Nth order smooth positon and breather-positon solutions of a generalized nonlinear Schr\"{o}dinger equation

TL;DR

This paper constructs and analyzes higher order smooth positon and breather-positon solutions of a generalized nonlinear Schrödinger equation, revealing how higher order nonlinear effects influence their shape, compression, and dynamics.

Contribution

It introduces a generalized Darboux transformation method to derive Nth order positon and breather-positon solutions, highlighting the impact of higher order nonlinearities.

Findings

Positon solutions become highly compressed due to higher order nonlinear effects.

The direction of positons changes with higher order nonlinearities.

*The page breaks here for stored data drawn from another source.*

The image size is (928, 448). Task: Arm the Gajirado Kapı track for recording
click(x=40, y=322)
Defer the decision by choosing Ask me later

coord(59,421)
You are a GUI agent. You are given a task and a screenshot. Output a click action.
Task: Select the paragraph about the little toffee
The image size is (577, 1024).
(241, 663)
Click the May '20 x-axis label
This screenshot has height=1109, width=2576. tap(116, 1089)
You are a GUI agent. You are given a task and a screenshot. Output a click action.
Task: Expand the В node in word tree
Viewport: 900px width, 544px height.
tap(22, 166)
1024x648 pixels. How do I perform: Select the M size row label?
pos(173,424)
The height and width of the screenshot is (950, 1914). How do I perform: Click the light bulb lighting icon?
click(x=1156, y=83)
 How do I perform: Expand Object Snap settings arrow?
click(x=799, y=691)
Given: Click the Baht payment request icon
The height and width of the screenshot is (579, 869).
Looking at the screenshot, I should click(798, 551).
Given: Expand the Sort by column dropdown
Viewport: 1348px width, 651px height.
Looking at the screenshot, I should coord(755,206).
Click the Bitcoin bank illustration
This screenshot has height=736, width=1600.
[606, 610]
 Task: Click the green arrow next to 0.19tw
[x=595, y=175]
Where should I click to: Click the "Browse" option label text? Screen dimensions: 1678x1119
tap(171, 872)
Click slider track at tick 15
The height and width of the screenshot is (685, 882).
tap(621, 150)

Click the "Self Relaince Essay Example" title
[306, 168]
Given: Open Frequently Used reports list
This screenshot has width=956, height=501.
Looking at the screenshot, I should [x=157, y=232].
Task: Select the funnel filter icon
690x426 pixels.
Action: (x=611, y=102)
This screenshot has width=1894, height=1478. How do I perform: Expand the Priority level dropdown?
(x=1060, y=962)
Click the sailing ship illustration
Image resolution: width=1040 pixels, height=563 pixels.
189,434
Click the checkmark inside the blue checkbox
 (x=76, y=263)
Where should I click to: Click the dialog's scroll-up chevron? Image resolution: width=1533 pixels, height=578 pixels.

Breather-positon solutions are also compressed, but their period remains unaffected.

Abstract

In this paper, we investigate smooth positon and breather-positon solutions of a generalized nonlinear Schr\"{o}dinger (GNLS) equation which contains higher order nonlinear effects. With the help of generalized Darboux transformation (GDT) method we construct $N$th order smooth positon solutions of GNLS equation. We study the effect of higher order nonlinear terms on these solutions. Our investigations show that the positon solutions are highly compressed by higher order nonlinear effects. The direction of positons are also get changed. We also derive $N$th order breather-positon (B-P) solution with the help of GDT. We show that these B-Ps are well compressed by the effect of higher order nonlinear terms but the period of B-P solution is not affected as in the breather solution case.